Молодой наследник престола цесаревич Александр, воспитанный стихотворцем Жуковским, любил беседовать с Тютчевым. От «льва салонов», как метко окрестил его поэт Вяземский, можно было услышать много интересного, и потому этот стареющий лев всех притягивал к себе. Его саркастически изогнутые в очередной остроте губы, всклокоченные седые волосы, задорный блеск очков – все отличало от прочей салонной публики, по большей части пустой, праздной и напыщенной. А если к этому добавить безукоризненные манеры и образованность, невероятный магнетизм, то становилось понятным, отчего в молодости у Тютчева было так много романов, начиная с небезызвестной Амалии Крюденер.
Как-то у цесаревича и поэта зашел разговор о поэзии, вернее, о вдохновении. Федор Иванович признался, что давно не испытывал поэтического экстаза, что пишет время от времени, пытаясь извлечь из глубин памяти, призвать к жизни угасшие эмоции, волновавшие его когда-то в далекой молодости.

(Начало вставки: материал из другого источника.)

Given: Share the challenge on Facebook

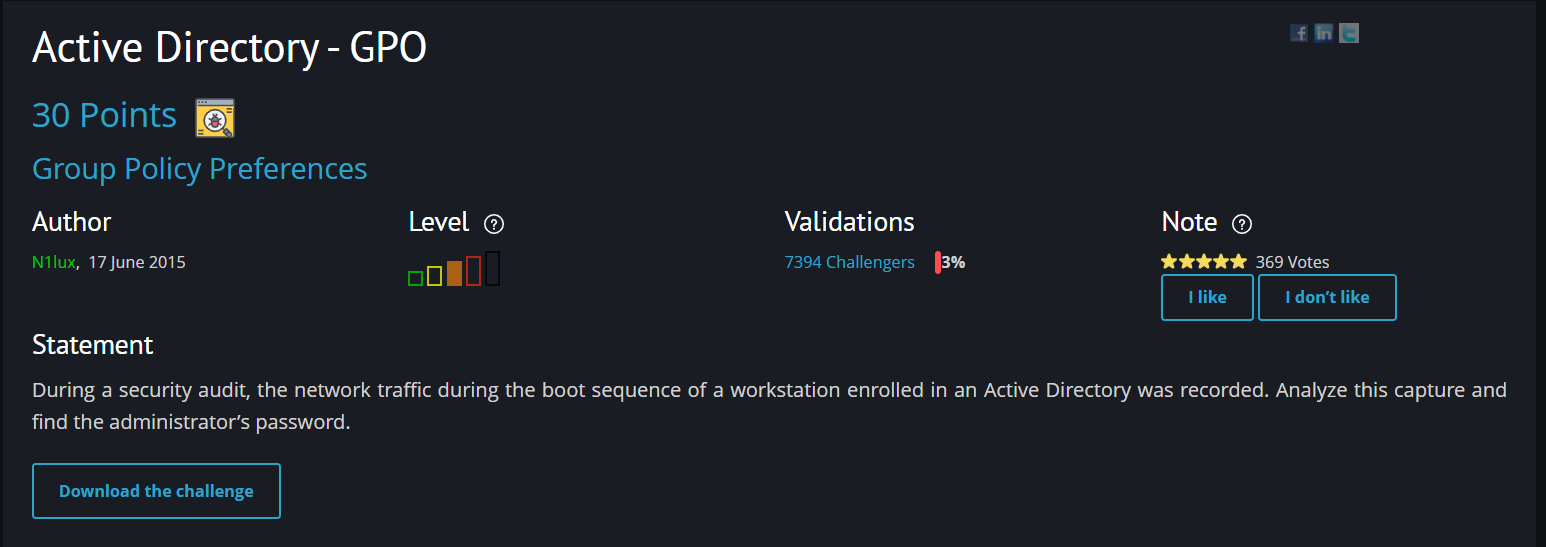Looking at the screenshot, I should click(1299, 33).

– Наверное, ваше Высочество, все зависит от любви, – сетовал Тютчев. – Вы же знаете: любовь – это кровь поэта, она струится по его жилам. Нет любви, и поэзия угасает. Да и какая любовь в мою пору? Все, что было раньше, теперь лишь один сон, исчезнувшая тень былого. Ныне я старый, солидный человек, обремененный семейством. Нет уж, увольте!
Цесаревич соглашался в чем-то и все же любопытствовал:
– Но разве вы, Федор Иванович, не хотели бы испытать это чувство вновь? Помните Пушкина: «Любви все возрасты покорны».
– Ваше Высочество! – усмехался Тютчев, – Пушкин писал эти строки, когда ему было чуть больше двадцати, отсюда и легкость в суждениях, ведь все еще впереди: и победы, и разочарования. А в моем возрасте уже понимаешь, что все доступные вершины покорены, а на другие забраться не осталось сил. Нет, нет, что вы, право! – рассеянно качал он косматой головой. – Это не для меня!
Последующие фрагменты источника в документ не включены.